3. Case study: create a plot block

In this vignette, we show how to create a plot block layer by layer with the ggplot2 package.

Before going further, please be sure to read the S3 chapter of advanced R: https://adv-r.hadley.nz/s3.html.

Introduction

Anatomy of a `{ggplot2}` plot

With ggplot2, plots are built layer by layer. It all starts with ggplot() which initialises the ggplot object passing optional data and mappings. Then, we add geoms, like geom_point(). Geoms also accept custom mappings (overwrite mappings passed to the first ggplot() call), data, as well as other parameters. As a result, there are many ways to build a ggplot:

# 1
ggplot(data = <DATA>, mapping = <MAPPING>) +
  geom_point()
# 2
ggplot(data = <DATA>) +
  geom_point(mapping = <MAPPING>) +
  geom_point(mapping = <MAPPING>)

# 3
ggplot() +
  geom_point(data = <DATA>, mapping = <MAPPING>) +
  geom_point(data = <DATA>, mapping = <MAPPING>)

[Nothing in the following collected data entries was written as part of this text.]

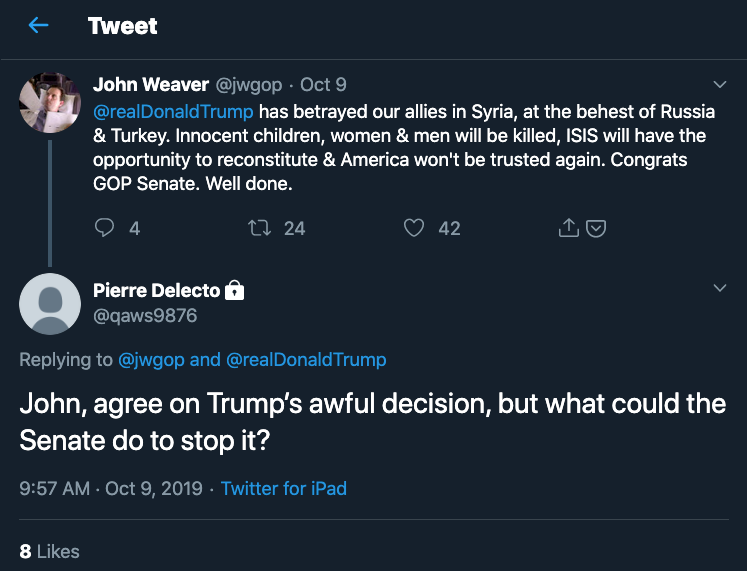Open the Twitter for iPad source link
Screen dimensions: 747x571
[x=284, y=489]
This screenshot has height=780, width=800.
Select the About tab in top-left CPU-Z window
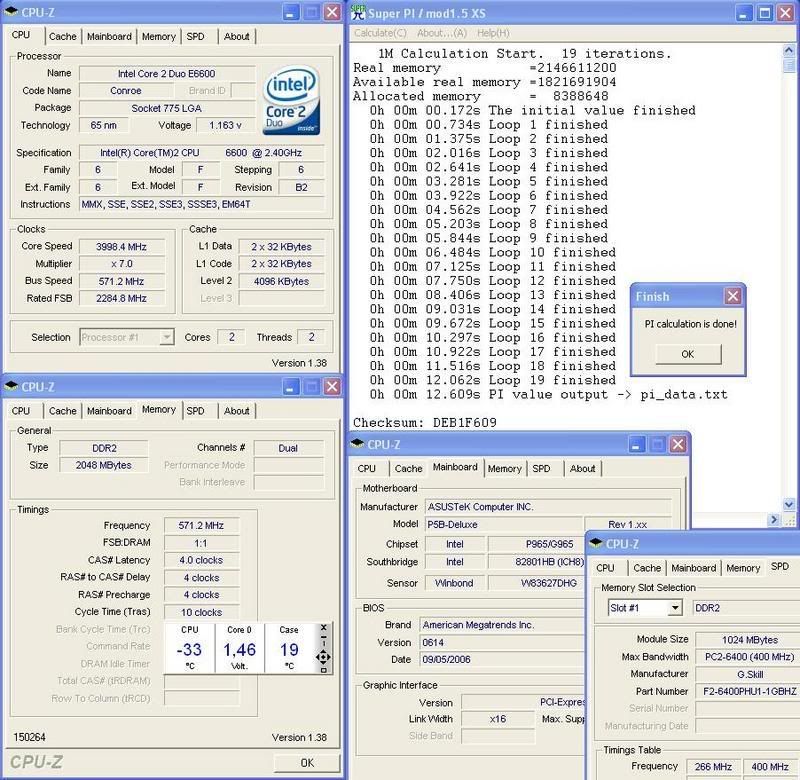(x=237, y=36)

In this tutorial, we go for the first option.

To do list

What do we need to create?

It seems obvious to add new ggplot_block() and geom constructors. On the Shiny side, we have to handle the plot output element. Remember that the server_output() generic is defined in the blockr server.R script. It supports tables with server_output.block() and plots with server_output.plot_block(). Therefore, we don’t need to create another S3 method and have to make sure our new plot block inherits from the plot_block class to dispatch to the correct method. Most of our work will be on the block side since we’ll have to generate the plot layer by layer, each layer being a block. Before writing this vignette, blockr did not support layer by layer plots. This new concept required to expose a new way of combining plot expressions to generate the entire stack code. With the previous infrastructure, we could only do:

data %>% block_1 %>% block_2

However, handling ggplot2 grammar requires to be able to combine with + such as:

data %>% plot_block + layer_block

All the process is described in the following, which should highlight the flexibility provided by blockr.

New block helpers

What is described in the following may not be necessary in all cases and is specific to `{ggplot2}` which brings specific syntax like `+`. `{blockr}` now supports layer by layer plots and you theoretically only have to create the corresponding blocks (See next section). What we show below is sort of 'making off' that will serve to advanced users.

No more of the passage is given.